宮澤敏文

新しいグローブ

 末っ子の双子の二人が高校生活をスタートする。兄たちは二人とも毎日グランドの土と仲良くけんかしながら、高校野球と一つになっていた。そんな姿を見て育ったせいだろうか。彼らに迷いはない。

 二人は中学校時代から公式野球を始めた。兄たちは、軟式から公式に入った時の遅れで苦労した話を聞いたからだった。土日には、十数キロ離れたグランドまで自転車で往復するときもよくあった。熱心に指導される人たちも立派だが、野球をする子供たちのわきあがる思いには舌を巻く。

 兄ちゃんのお古の軟式グローブをていねいに硬式ホールで痛いのをがまんして使っていた里志君に、見かねたのだろうシニアのコーチはスポーツ会社から寄付してもらったグローブを与えてくれた。彼はそれを宝物のように磨きこんで内野手用の型を作っていた。  一方サウスポーの武君は、そんな里志君を思ってか、小学校時代の小さな古いグローブを使って、新しいグローブに油を着け磨きこんではいたが、棚に飾ったままであまり使おうとしなかった。そんな二人を目を細めてみていた。

 昭和30年代、小学校2年の春なくなった父の初めてで最期のプレゼントがグローブであった。蔵の壁にボールをぶつけては、ひとりで、ボール遊びをしていたことを思い出す。

 子供たちが幼かったころ前庭で、一輪車審判員を置き、よく三角ベースをしていた。我が家にとって父親と子供の唯一の共有する時間だった。そんな中で育った子供たちは高校野球を選んだ。仕事で自分の時間が自由にならないときも、わずかな時間を見出してグランドに駆けつけ、輝いていた息子の背中を追っていた。うれしくたのしかった。

 家内は「他の家庭は両親とも応援に行くのに」とぐちっていたが、ていねいに弁当を作り続けていた。我が家には野球が絆だったのかもしれない。「野球を楽しめ、でも野球馬鹿になるな、野球しかめに入らないものは野球も上達しないぞ」はわたしの口癖になった。
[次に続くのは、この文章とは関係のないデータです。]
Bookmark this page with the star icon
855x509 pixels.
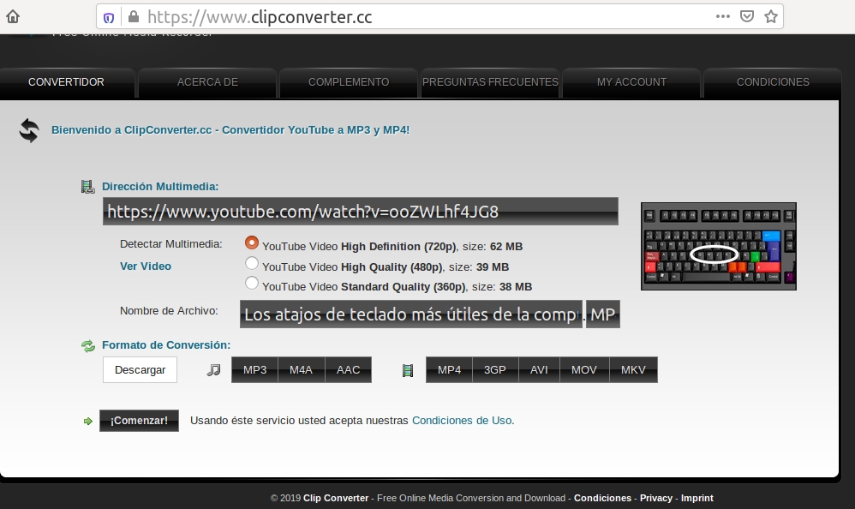(770, 16)
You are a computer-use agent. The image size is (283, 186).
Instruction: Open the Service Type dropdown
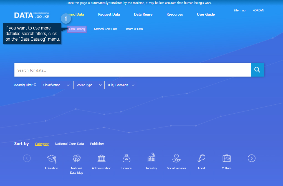click(89, 85)
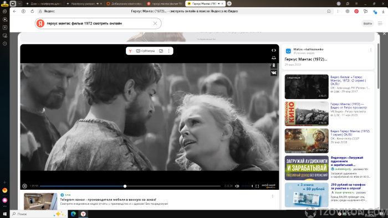Toggle Субтитры in player toolbar
The width and height of the screenshot is (388, 218).
[x=145, y=51]
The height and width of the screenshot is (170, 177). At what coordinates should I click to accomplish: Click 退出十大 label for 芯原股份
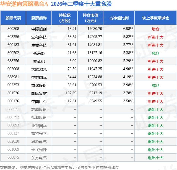155,110
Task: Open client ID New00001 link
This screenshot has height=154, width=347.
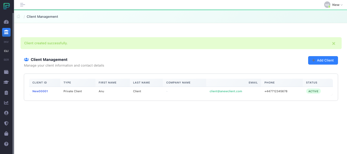Action: (x=40, y=91)
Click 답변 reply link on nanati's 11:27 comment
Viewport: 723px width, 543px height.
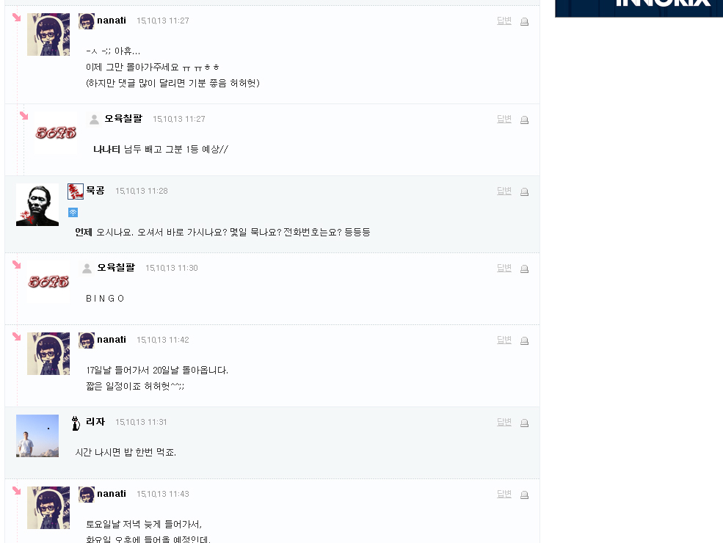tap(504, 21)
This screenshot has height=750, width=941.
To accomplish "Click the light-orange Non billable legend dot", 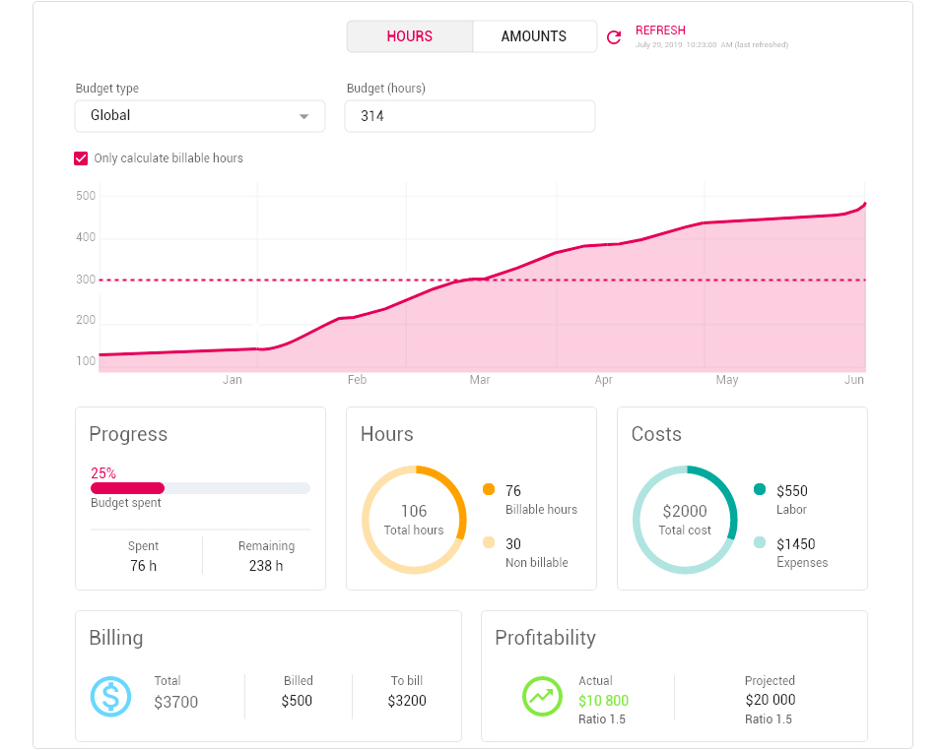I will (x=489, y=542).

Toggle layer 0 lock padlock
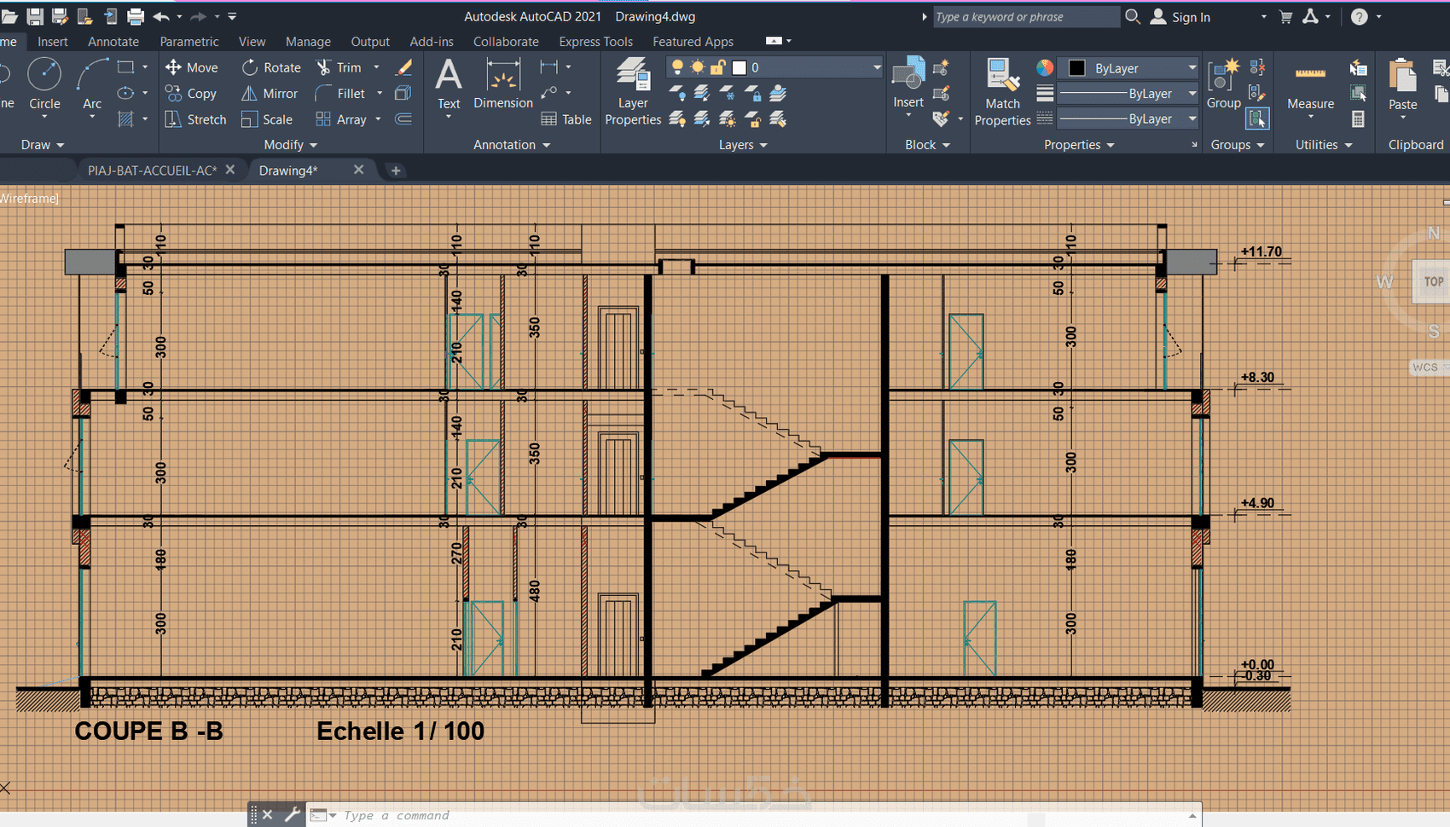[x=718, y=67]
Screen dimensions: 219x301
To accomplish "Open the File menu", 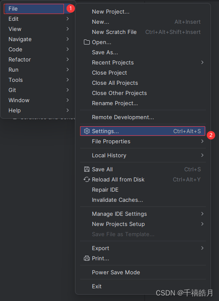I will pos(34,9).
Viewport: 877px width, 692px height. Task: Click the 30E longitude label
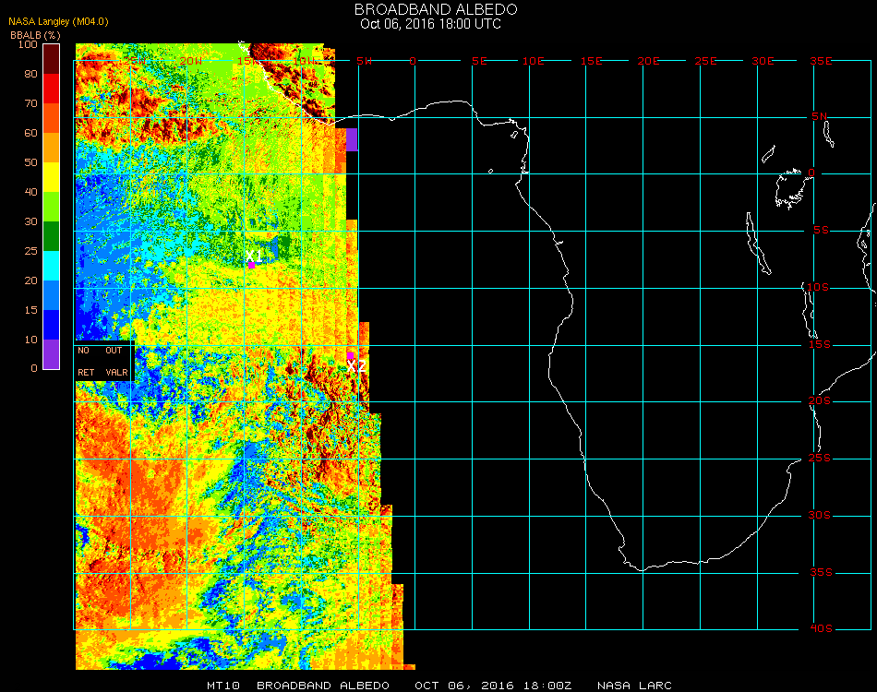(x=763, y=61)
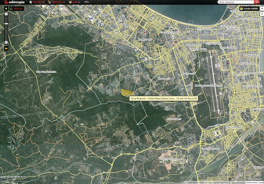
Task: Click the Wikimapia logo
Action: pos(15,2)
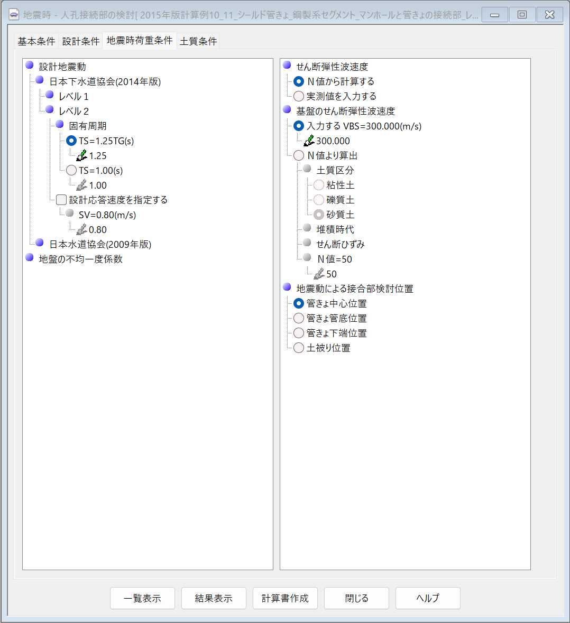Image resolution: width=570 pixels, height=623 pixels.
Task: Click the grey pencil icon beside 0.80
Action: [x=81, y=230]

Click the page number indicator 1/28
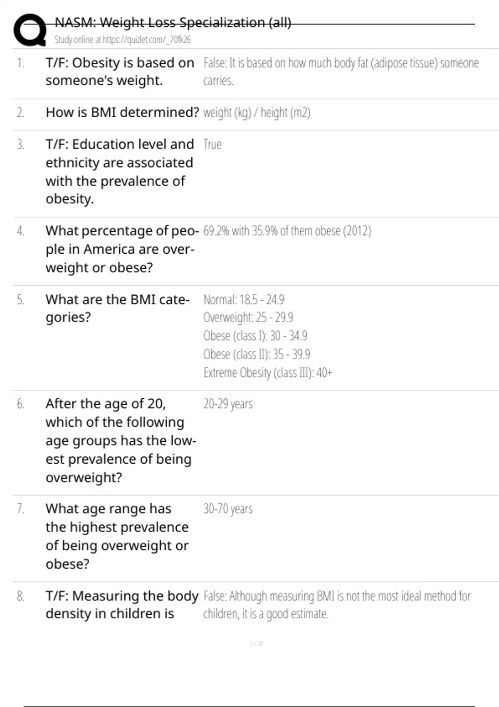point(256,644)
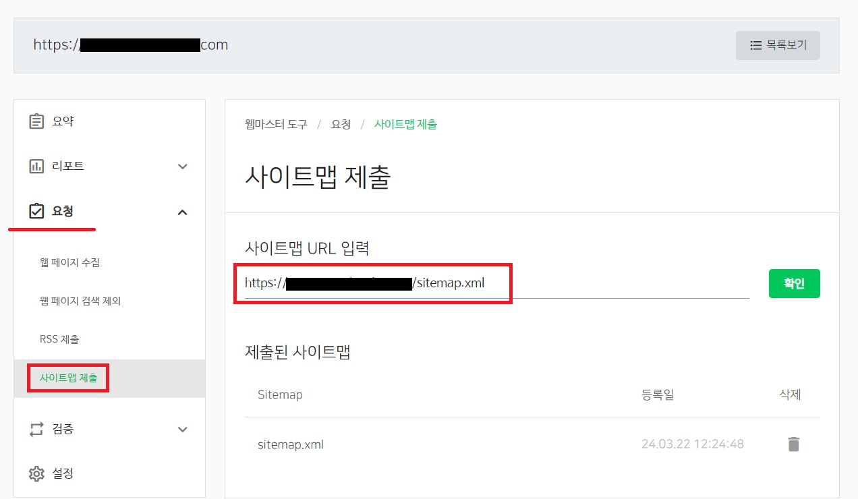Image resolution: width=858 pixels, height=499 pixels.
Task: Click the 요청 breadcrumb link
Action: 341,124
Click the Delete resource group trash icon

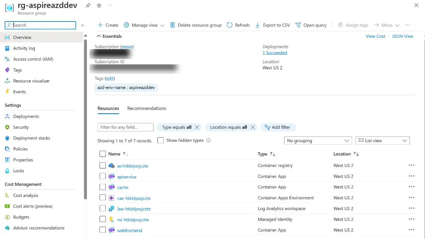click(173, 25)
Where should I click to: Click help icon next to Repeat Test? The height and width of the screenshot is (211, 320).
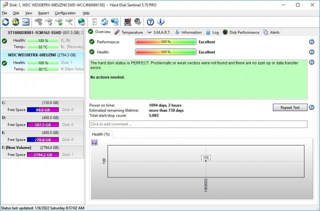(312, 108)
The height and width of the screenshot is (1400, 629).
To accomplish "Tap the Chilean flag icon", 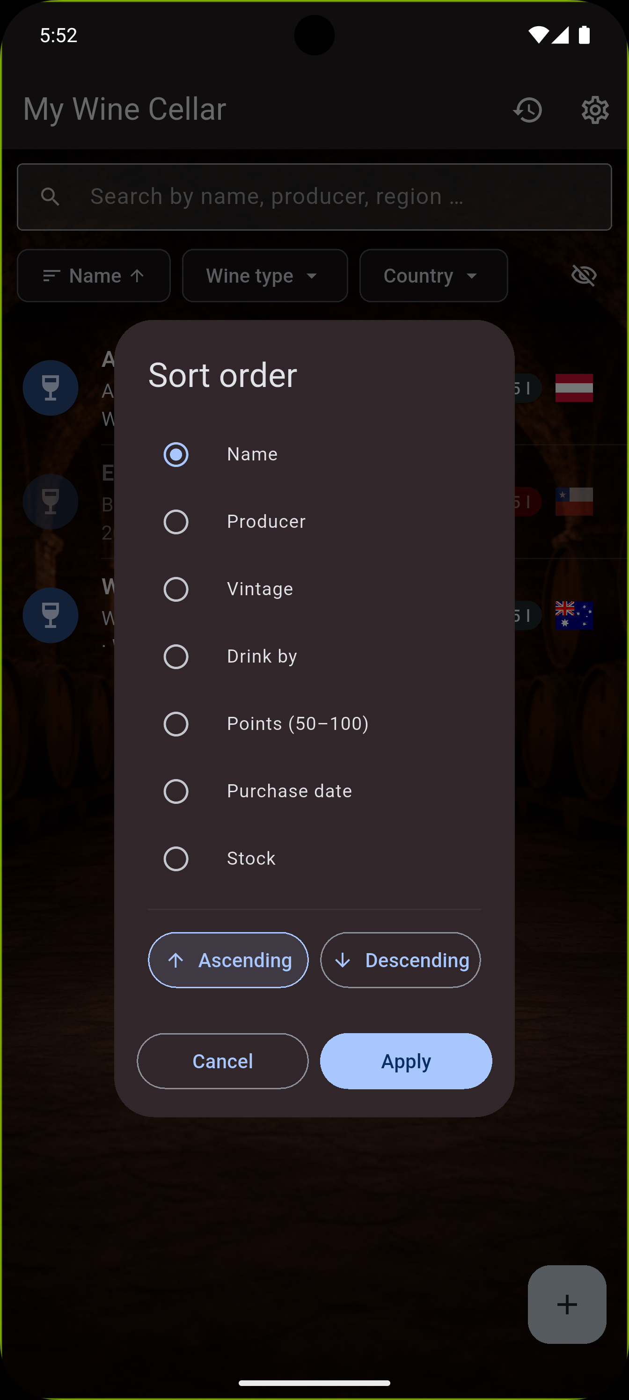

 よくこのごろキャッチボールをする。キャッチボールしていると子供たちの成長がひしひしと伝わってくる。今の私にとって最も満ち足りた時間となっている。大学にいって他のことも考えるようになった子供たちのボールはそれなり、末っ子たちのボールは上達しょうとする一途な向上心が乗っている。

小学校からのグローブは、彼らのよくパートナーであった。少し余裕ができたら、自分のあとに続く輝く瞳を持った野球少年に昔のグローブをはめて教えてもらいたいと思う。

 わたしの人生は子供と一緒に成長させていただいた。